ЦЕЛЬ УПРАЖНЕНИЯ:
Продублируйте без изменений фрагмент приведенного ниже текста об иркутских банях, начиная со слов «Частный поверенный отказался» и заканчивая словами «и Засыпкина согласились.».

ТЕКСТ ДЛЯ ЧТЕНИЯ:

────────

Барышня расплакалась и даже оставила на какое-то время кассу; а когда успокоилась, пошла прямиком к адвокату Кудрявому. Тот подумал и нашёл, что фраза о брюках оскорбительна, и согласился представлять интересы кассирши в суде. Мирового впечатлило его страстное выступление в защиту «барышни, почти ребёнка» – и Александра Тележникова усадили при полиции на пять дней. 

 

— Так бы и писали у входа в баню: шутников в калошах не моем! – бросил он напоследок.

 

Подрались. И бросились друг другу в объятия

 

 

С открытием Ивановских бань (трёхэтажного каменного строения на перекрёстке 5-й Солдатской и Арсенальской) возросла конкуренция, и в рекламе даже явные недостатки начали преподносить как достоинства. Предприниматель М.Л. Швец, поставивший баню впритык к стене тюремного замка, истово уверял, что единственная причина – целебный источник, из которого якобы и поступает в баню вода. А парщик Курбатовских дворянских бань однажды предложил Коржановскому:

 

— Не угодно ли по-министерски помыться? Я военного министра в его бытность в Иркутске обслуживал и имею полное одобрение. Теперь всякому лестно по-министерски, так что – пожалуйте!

 

Частный поверенный отказался – к немалому удивлению моющегося сообщества. Впрочем, он и не заблуждался касательно обывателей с их всегдашней готовностью «примазаться и возвыситься». Или просто пошуметь без причины, оказавшись таким образом в центре внимания. В прошлом, 1902, году в Иркутске слушалось одно очень характерное дело. Его пересказывали уже как анекдот, хотя в нём и не было решительно никакого вымысла. Совершенная правда, что мещанки Боровская и Засыпкина подрались из-за места в бане. В ход были пущены веники, шайки, мыло, и у каждой из этих особ отыскались свидетели, давшие в итоге противоположные показания. Судья даже несколько растерялся сначала. Но после продолжительной паузы уточнил:

 

— Верно ли я понял, что обе истицы добивались справедливости – в том виде, как они её понимают?

 

Боровская и Засыпкина согласились.

 

 — Верно ли я понял, что обе истицы исчерпали все доступные средства? 

 

И снова никаких возражений.

────────

РАЗДЕЛ ДАННЫХ:
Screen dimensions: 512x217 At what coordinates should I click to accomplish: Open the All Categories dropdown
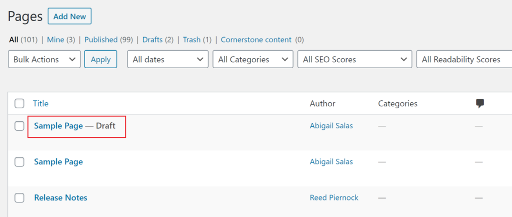coord(253,59)
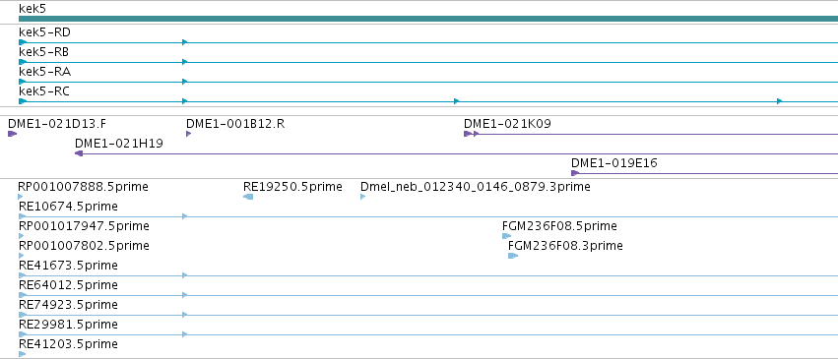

────────

РЕЗУЛЬТАТ ЗАДАНИЯ:
Частный поверенный отказался – к немалому удивлению моющегося сообщества. Впрочем, он и не заблуждался касательно обывателей с их всегдашней готовностью «примазаться и возвыситься». Или просто пошуметь без причины, оказавшись таким образом в центре внимания. В прошлом, 1902, году в Иркутске слушалось одно очень характерное дело. Его пересказывали уже как анекдот, хотя в нём и не было решительно никакого вымысла. Совершенная правда, что мещанки Боровская и Засыпкина подрались из-за места в бане. В ход были пущены веники, шайки, мыло, и у каждой из этих особ отыскались свидетели, давшие в итоге противоположные показания. Судья даже несколько растерялся сначала. Но после продолжительной паузы уточнил:

 

— Верно ли я понял, что обе истицы добивались справедливости – в том виде, как они её понимают?

 

Боровская и Засыпкина согласились.